Knowing stuff is cool. Making stuff is cooler.
Build a website. Start a small business. Invent something.
Use your time in a low-risk environment to create and fail. These are the experiences that employers and business partners want to hear about. Plus, the lessons you learn through failure will help avoid bigger mistakes in the future.
Pick something you want to create, surround yourself with the smartest people you can, and get to work. If it sucks, laugh about it and grab a beer.
4. Take HIST 412: Intellectual History of the Middle Ages
Or any other class that is difficult and well beyond the scope of your professional goals. You walk (or Blue Loop) past world-class experts in literature, history, science, and art every day.
Bite the bullet and challenge yourself with something hard. History was my favorite – there is a lot to learn from our past – but find something you’re truly interested in and give it a shot.

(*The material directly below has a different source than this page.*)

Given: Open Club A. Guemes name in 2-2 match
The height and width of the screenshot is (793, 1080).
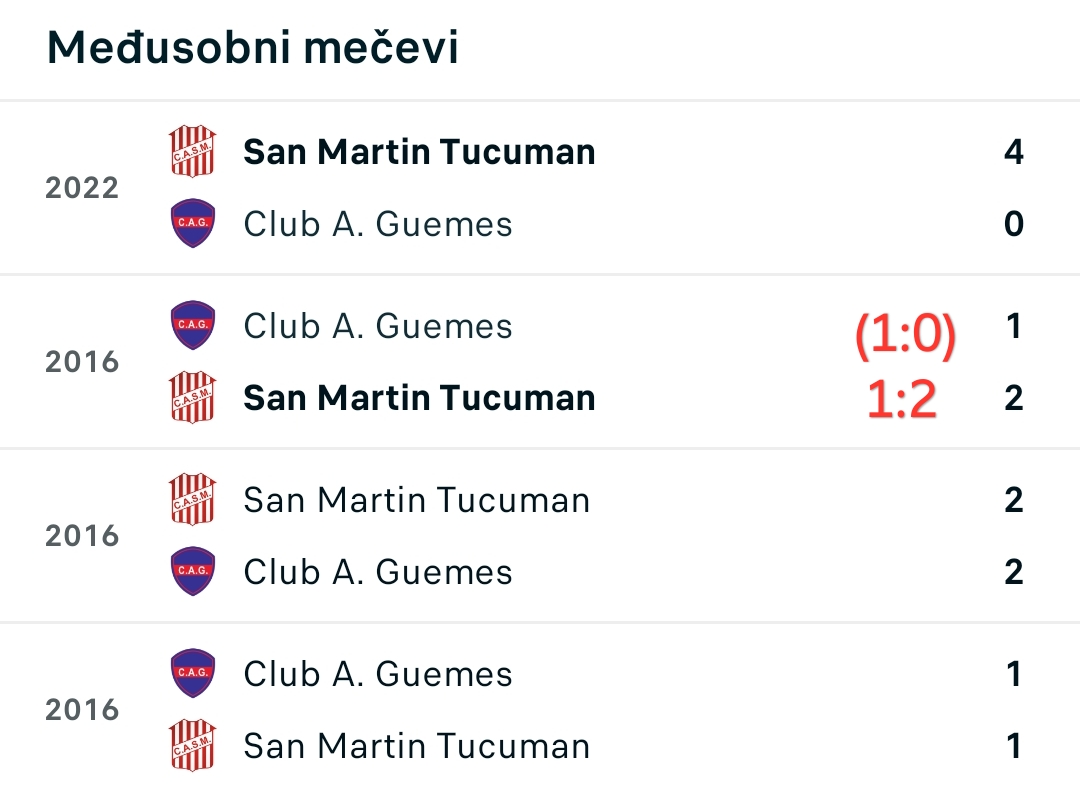Looking at the screenshot, I should pos(378,572).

Your GPA might take a hit, but you’ll come away with a fresh perspective and a new lens from which to view problems. At the most, you’ll discover a life long passion. At the very least, you’ll have some badass stories and facts for cocktail hour.
5. Be brave.
Your twenties are a war of attrition. Every spare emotional and intellectual moment will be spent dreaming and doubting: What if I don’t get this job/promotion? Is this city where I want to spend the rest of my life? Should I get a dog?
Most of all, you’ll be afraid to fail. Don’t be.
Contrary to what you believe today, you have time to correct a poor decision or two. Human history is filled with people that gave the fear of rejection and failure the one-finger salute and tried failed, tried, failed, tried, and succeeded (re: HIST 412).
Set out to tell your hypothetical grandkids cool stories and you’ll be okay.
6. Honorable Mention:
Start building your brand
Tailgate your heart out
Travel early and often
One word: Plastics
Penn State is one of the best places in the world to learn new skills, experience new things, and meet new people – make the most of it. I hope these are helpful and I can’t wait to meet some of you during Global Entrepreneurship Week in November.
In the meantime, Go State! Beat [The Terps, Hoosiers, and Owls]!